Exercise directions — When you reach the entries below, transcribe each line word for word.

Dataset entries:
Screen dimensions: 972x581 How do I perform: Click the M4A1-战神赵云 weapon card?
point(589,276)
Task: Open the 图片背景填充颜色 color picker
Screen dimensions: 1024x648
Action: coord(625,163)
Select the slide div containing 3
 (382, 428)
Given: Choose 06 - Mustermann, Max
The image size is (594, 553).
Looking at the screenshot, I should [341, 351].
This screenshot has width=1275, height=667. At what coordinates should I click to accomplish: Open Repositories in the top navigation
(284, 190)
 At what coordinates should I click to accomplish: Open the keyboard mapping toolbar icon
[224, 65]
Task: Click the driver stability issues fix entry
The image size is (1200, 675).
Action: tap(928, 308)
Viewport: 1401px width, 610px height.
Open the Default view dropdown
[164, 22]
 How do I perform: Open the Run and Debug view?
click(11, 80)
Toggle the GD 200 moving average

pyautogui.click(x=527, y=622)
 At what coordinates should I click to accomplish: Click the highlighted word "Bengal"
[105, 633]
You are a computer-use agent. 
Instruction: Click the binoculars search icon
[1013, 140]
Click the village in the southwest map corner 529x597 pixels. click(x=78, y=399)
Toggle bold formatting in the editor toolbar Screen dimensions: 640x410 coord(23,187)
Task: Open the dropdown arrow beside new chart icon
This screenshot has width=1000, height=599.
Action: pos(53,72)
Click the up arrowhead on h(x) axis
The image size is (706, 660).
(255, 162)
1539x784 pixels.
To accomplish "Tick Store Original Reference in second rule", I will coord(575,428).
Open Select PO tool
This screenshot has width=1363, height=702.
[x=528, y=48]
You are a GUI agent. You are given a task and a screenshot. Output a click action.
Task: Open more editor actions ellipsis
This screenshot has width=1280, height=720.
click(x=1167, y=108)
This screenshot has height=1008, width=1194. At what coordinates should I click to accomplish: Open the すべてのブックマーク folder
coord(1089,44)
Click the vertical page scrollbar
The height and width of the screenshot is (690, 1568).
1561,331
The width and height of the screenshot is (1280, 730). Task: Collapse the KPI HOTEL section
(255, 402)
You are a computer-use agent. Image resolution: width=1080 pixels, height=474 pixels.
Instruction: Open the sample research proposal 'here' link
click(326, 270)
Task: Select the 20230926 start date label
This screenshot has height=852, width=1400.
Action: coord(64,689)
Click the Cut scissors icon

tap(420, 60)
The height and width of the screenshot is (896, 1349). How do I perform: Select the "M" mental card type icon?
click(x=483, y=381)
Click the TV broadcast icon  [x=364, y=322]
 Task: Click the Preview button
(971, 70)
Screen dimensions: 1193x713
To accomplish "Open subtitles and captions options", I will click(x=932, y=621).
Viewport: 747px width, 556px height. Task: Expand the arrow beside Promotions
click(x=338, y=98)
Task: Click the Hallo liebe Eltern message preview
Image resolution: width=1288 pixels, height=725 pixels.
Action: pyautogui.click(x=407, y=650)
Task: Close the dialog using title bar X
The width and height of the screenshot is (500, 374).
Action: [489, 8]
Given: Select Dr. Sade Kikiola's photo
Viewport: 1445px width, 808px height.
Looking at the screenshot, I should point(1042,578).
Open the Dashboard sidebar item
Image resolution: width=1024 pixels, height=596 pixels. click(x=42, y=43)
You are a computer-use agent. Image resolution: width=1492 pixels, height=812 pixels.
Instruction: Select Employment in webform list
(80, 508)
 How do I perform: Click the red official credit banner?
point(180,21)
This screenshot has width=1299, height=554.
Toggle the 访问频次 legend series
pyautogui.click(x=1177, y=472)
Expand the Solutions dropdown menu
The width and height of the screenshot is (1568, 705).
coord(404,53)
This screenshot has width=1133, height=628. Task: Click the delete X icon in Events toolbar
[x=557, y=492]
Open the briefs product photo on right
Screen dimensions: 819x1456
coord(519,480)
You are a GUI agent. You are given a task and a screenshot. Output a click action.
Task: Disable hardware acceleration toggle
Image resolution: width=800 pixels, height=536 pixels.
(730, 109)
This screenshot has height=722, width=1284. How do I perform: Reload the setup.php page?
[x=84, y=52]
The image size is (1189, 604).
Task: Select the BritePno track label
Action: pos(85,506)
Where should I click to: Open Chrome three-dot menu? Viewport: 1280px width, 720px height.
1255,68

Solution for this problem —
Screen dimensions: 972x581 How do I perform: Click the M4A1-战神赵云 weapon card?
point(589,276)
Task: Open the 图片背景填充颜色 color picker
Screen dimensions: 1024x648
Action: coord(625,163)
Select the slide div containing 3
 (382, 428)
Given: Choose 06 - Mustermann, Max
The image size is (594, 553).
Looking at the screenshot, I should [341, 351].
This screenshot has width=1275, height=667. At what coordinates should I click to accomplish: Open Repositories in the top navigation
(284, 190)
 At what coordinates should I click to accomplish: Open the keyboard mapping toolbar icon
[224, 65]
Task: Click the driver stability issues fix entry
The image size is (1200, 675).
Action: tap(928, 308)
Viewport: 1401px width, 610px height.
Open the Default view dropdown
[164, 22]
 How do I perform: Open the Run and Debug view?
click(11, 80)
Toggle the GD 200 moving average

pyautogui.click(x=527, y=622)
 At what coordinates should I click to accomplish: Click the highlighted word "Bengal"
[105, 633]
You are a computer-use agent. 
Instruction: Click the binoculars search icon
[1013, 140]
Click the village in the southwest map corner 529x597 pixels. click(x=78, y=399)
Toggle bold formatting in the editor toolbar Screen dimensions: 640x410 coord(23,187)
Task: Open the dropdown arrow beside new chart icon
This screenshot has width=1000, height=599.
Action: pos(53,72)
Click the up arrowhead on h(x) axis
The image size is (706, 660).
(255, 162)
1539x784 pixels.
To accomplish "Tick Store Original Reference in second rule", I will coord(575,428).
Open Select PO tool
This screenshot has width=1363, height=702.
[x=528, y=48]
You are a GUI agent. You are given a task and a screenshot. Output a click action.
Task: Open more editor actions ellipsis
This screenshot has width=1280, height=720.
click(x=1167, y=108)
This screenshot has height=1008, width=1194. At what coordinates should I click to accomplish: Open the すべてのブックマーク folder
coord(1089,44)
Click the vertical page scrollbar
The height and width of the screenshot is (690, 1568).
1561,331
The width and height of the screenshot is (1280, 730). Task: Collapse the KPI HOTEL section
(255, 402)
You are a computer-use agent. Image resolution: width=1080 pixels, height=474 pixels.
Instruction: Open the sample research proposal 'here' link
click(326, 270)
Task: Select the 20230926 start date label
This screenshot has height=852, width=1400.
Action: coord(64,689)
Click the Cut scissors icon

tap(420, 60)
The height and width of the screenshot is (896, 1349). How do I perform: Select the "M" mental card type icon?
click(x=483, y=381)
Click the TV broadcast icon  [x=364, y=322]
 Task: Click the Preview button
(971, 70)
Screen dimensions: 1193x713
To accomplish "Open subtitles and captions options", I will click(x=932, y=621).
Viewport: 747px width, 556px height. Task: Expand the arrow beside Promotions
click(x=338, y=98)
Task: Click the Hallo liebe Eltern message preview
Image resolution: width=1288 pixels, height=725 pixels.
Action: pyautogui.click(x=407, y=650)
Task: Close the dialog using title bar X
The width and height of the screenshot is (500, 374).
Action: [489, 8]
Given: Select Dr. Sade Kikiola's photo
Viewport: 1445px width, 808px height.
Looking at the screenshot, I should point(1042,578).
Open the Dashboard sidebar item
Image resolution: width=1024 pixels, height=596 pixels. click(x=42, y=43)
You are a computer-use agent. Image resolution: width=1492 pixels, height=812 pixels.
Instruction: Select Employment in webform list
(80, 508)
 How do I perform: Click the red official credit banner?
point(180,21)
This screenshot has width=1299, height=554.
Toggle the 访问频次 legend series
pyautogui.click(x=1177, y=472)
Expand the Solutions dropdown menu
The width and height of the screenshot is (1568, 705).
coord(404,53)
This screenshot has width=1133, height=628. Task: Click the delete X icon in Events toolbar
[x=557, y=492]
Open the briefs product photo on right
Screen dimensions: 819x1456
coord(519,480)
You are a GUI agent. You are given a task and a screenshot. Output a click action.
Task: Disable hardware acceleration toggle
Image resolution: width=800 pixels, height=536 pixels.
(730, 109)
This screenshot has height=722, width=1284. How do I perform: Reload the setup.php page?
[x=84, y=52]
The image size is (1189, 604).
Task: Select the BritePno track label
Action: pos(85,506)
Where should I click to: Open Chrome three-dot menu? Viewport: 1280px width, 720px height.
1255,68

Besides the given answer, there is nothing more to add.